John H. Gerstner, Wrongly Dividing the Word of Truth: A Critique of Dispensationalism (Brentwood, TN: Wolgemuth & Hyatt, Publishers, Inc., 1991), xii+ 276 pp. In this review article, Hodges has followed Gerstner’s policy of capitalizing Dispensationalism (the theology) and lower-casing dispensationalists (its adherents). Ed.
John H. Gerstner is a well-known and prolific writer/theologian from the Reformed tradition. His recent book, Wrongly Dividing the Word of Truth, is a trenchant assault on Dispensationalism in general and Grace theology in particular. The latter he flatly labels as Antinomianism.
I welcome this book. The issues are sharply drawn and the author has largely avoided pejorative rhetoric and harsh verbal abuse. Some readers may not think this is so, but this reviewer would differ with them. Gerstner’s criticisms of Dispensationalism are certainly severe. But given his own position, they must be seen as his frank and candid assessments of an opposing theology.
Perhaps the last paragraph of his conclusion expresses his spirit as well as anything else that he says:
My plea to all dispensationalists is this—show me the fundamental error in what I teach or admit your own fundamental error. We cannot both be right. One of us is wrong—seriously wrong. If you are wrong (in your doctrine, as I charge), you are preaching nothing less than a false gospel. This calls for genuine repentance and fruits worthy of it before the Lord Jesus Christ whom we both profess to love and serve.
Soli Deo Gloria!1
Fair enough! Who could object to such an attitude? We have no quarrel with Gerstner himself, therefore. Our quarrel is with his theology. Within the obvious limitations of an article like this, we will examine that theology as best we can.
I. What Gerstner Presupposes
Gerstner rejects the apologetic presuppositionalism which is associated especially with the name of Cornelius Van Til and Westminster Seminary.2 Yet the theological approach of Gerstner’s book seems to this reviewer to be essentially presuppositional.
Accordingly, on just the fourth page of his section on “Theology” (Part III of his book) we read this:
We believe with the great Baptist preacher, Charles Haddon Spurgeon, that Calvinism is just another name for Christianity. The denial of Calvinism is a very grave mistake.3
“Calvinism is just another name for Christianity“! This is an astounding claim even if it was previously made by Spurgeon! We would expect, therefore, some systematic defense of such a bold assertion.
But this we do not find. What we have instead is the measuring of Dispensationalism by the yardstick of Reformed theology, especially as articulated by the Synod of Dort (1618-1619).4 Thus Gerstner is committed to 5-point Calvinism or, as I will call it for clarity’s sake, “Classical Calvinism.”
To he sure, Gerstner does interact with, and seeks to refute, dispensational arguments against his theological stance. But this is not the same as establishing the case for “Classical Calvinism” from the Bible. Of course, to do that, Gerstner would have needed to write another book, if not a series of books. That would have been impractical.
But the overall effect of Gerstner’s approach is unsatisfactory. The grid out of which he works (“Classical Calvinism”) becomes, in effect, the arbiter of dispensational exegesis and theology. His outlook is not much different than that of a committed Roman Catholic polemicist who takes the authoritative doctrines of his church as his starting point.

**EXERCISE REQUIREMENTS**: In the book review above, which synod's articulation of Reformed theology does Gerstner use as the yardstick for measuring Dispensationalism?

**GIVEN MATERIAL**:
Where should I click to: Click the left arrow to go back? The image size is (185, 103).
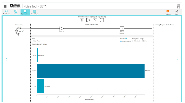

**THE RESPONSE**: The Synod of Dort (1618-1619).